BEGIN Material shown
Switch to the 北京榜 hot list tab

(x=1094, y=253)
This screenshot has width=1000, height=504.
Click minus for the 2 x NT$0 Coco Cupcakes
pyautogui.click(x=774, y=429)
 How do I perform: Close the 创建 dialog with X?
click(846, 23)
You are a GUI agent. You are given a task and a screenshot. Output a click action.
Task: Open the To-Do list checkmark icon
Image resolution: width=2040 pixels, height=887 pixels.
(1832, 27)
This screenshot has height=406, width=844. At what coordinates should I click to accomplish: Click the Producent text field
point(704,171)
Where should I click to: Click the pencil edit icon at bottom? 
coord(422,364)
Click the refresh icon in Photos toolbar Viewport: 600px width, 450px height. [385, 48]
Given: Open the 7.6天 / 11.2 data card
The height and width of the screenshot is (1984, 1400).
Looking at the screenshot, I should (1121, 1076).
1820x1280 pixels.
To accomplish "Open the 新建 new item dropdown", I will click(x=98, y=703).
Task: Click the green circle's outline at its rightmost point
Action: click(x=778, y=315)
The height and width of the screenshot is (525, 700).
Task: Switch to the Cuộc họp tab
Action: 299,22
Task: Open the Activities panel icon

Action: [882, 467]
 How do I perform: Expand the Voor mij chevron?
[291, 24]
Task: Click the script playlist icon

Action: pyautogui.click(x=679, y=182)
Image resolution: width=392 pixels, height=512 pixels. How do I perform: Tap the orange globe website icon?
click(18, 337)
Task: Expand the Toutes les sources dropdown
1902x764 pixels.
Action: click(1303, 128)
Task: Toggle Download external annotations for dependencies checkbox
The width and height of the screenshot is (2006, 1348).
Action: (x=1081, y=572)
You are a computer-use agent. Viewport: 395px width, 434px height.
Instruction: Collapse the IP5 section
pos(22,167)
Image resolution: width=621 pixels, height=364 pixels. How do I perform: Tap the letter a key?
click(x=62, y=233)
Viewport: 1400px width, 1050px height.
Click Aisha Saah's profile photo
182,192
END Material shown
Task instructions →
Only the lines from the one containing "Image resolution: width=392" through the end of the data above are wanted, both ends included; restate them word for word.

Solution below →
Image resolution: width=392 pixels, height=512 pixels. How do I perform: Tap the orange globe website icon?
click(18, 337)
Task: Expand the Toutes les sources dropdown
1902x764 pixels.
Action: click(1303, 128)
Task: Toggle Download external annotations for dependencies checkbox
The width and height of the screenshot is (2006, 1348).
Action: (x=1081, y=572)
You are a computer-use agent. Viewport: 395px width, 434px height.
Instruction: Collapse the IP5 section
pos(22,167)
Image resolution: width=621 pixels, height=364 pixels. How do I perform: Tap the letter a key?
click(x=62, y=233)
Viewport: 1400px width, 1050px height.
Click Aisha Saah's profile photo
182,192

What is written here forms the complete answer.